Vodafone Ghana CEO, Patricia Obo-Nai is calling of young people in Africa to acquire digital skills if they want to be relevant now and in the post-COVID-19 era.
She was speaking at a virtual forum to discuss Africa’s economic recovery in the post Covid-19 era at the just-ended Bruegel Annual Meeting, where she joined four other panelists, including former Liberia President, Ellen Johnson Sirleaf, to speak to audiences across the globe.
Patricia Obo-Nai, whose focus was on the private sector perspective, stated “I keep telling our youth that digital skills are no longer a choice but a must because without mastering the digital space in the post-COVID-19 era the African youth risk being left behind.”
She noted that digital skills have become particularly necessary because COVID-19 has moved almost everything to that space and has also create new inequalities, reflected in growing youth unemployment, a wider gap between the rich and poor as well as the old and young.
The Vodafone Ghana CEO said there is every evidence to show the future opportunities are on digital platforms so the youth cannot afford to remain ignorant of how that space works.
Patricia Obo-Nai said it was because of that realization that Vodafone paid particular attention to investing in creating a digital education platform called Insta-School to offer free education to the youth at no data cost, while zero-rating existing education platforms globally as well.
“Private sector needs to work with governments and civil society to fashion strategies on how to effectively provide the youth with digital skills to stem the rising youth employment as a result of COVID-19,” she suggested.
She argued that getting the youth to master the digital space would be key to Africa’s post-COVID economic recovery and the time to start the process is now – and that is where Vodafone’s attention is, in all of its eight operations on the continent.
“During the pandemic itself, a greater part of our investment went into the health sector – helping governments to save lives by digitizing healthcare and providing aggregated, anonymized mobility insights and AI driven contact tracing apps across our operations around the world.
“In Ghana we worked with the Ghana Statistical Services to monitor the movement of people so we could provide government with scientific date for easy contact tracing,” she said.
This was in addition to the collaboration with central banks to provide free mobile money transfers and boosted thresholds to make citizens have access to more money in their mobile wallets and also be able to do some transactions at no cost.
Indeed, Vodafone Ghana is the only telco that is giving free transfer on the Mobile Money Interoperability platform, in addition to what all other telcos are doing – giving free transfer of the first GHC100 in a day.
But she noted that going forward, private sector would have the critical duty to support governments in the economic recovery of Africa to ensure that the continent builds a social resistance – a collective force to leapfrog the COVID-19 challenges and build a better future.

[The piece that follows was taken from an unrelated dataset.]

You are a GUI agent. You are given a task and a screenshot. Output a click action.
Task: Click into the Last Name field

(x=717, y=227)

“At Vodafone, our commitment is to ensure that all our stakeholders would stay connected so we are investing to provide a resilient network with increased network capacity to ensure reliable services across our operations,” she said.

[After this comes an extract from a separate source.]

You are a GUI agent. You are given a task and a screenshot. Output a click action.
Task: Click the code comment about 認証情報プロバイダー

According to her, the Vodafone Group spends a billion dollars a year to boost network infrastructure, adding that in Ghana they increased network capacity by about 60% based on the 50% increase in data traffic in many markets as a result of COVID-19 lockdown.
She said there is still a gap of about 80 to 100 billion dollars investment to be made in the telecom and digital sector to ensure everyone is covered, particularly the rural under-served and unserved communities, adding that going forward, that would be one of Vodafone’s key focuses and the private sector and government is expected to make that a priority.
“We are actively investing in network infrastructure and participating infrastructure sharing and also investing in rural telephony and building infrastructure in the rural areas because we know that is going to be very important as dependence on digital service becomes more critical.
“For us at Vodafone, apart from that immediate need to improve infrastructure, there is need to make our network future-proof to support economic recovery – it should be safe, resilient and the quality of the communication should be good because businesses are going to thrive on communication and digital services going forward,” she remarked.
To the private sector she said, “We have to support government to digital all services – e-health, e-education and others will become basic and so we have to leverage telemedicine and digital other digital platforms to deliver services to our people”.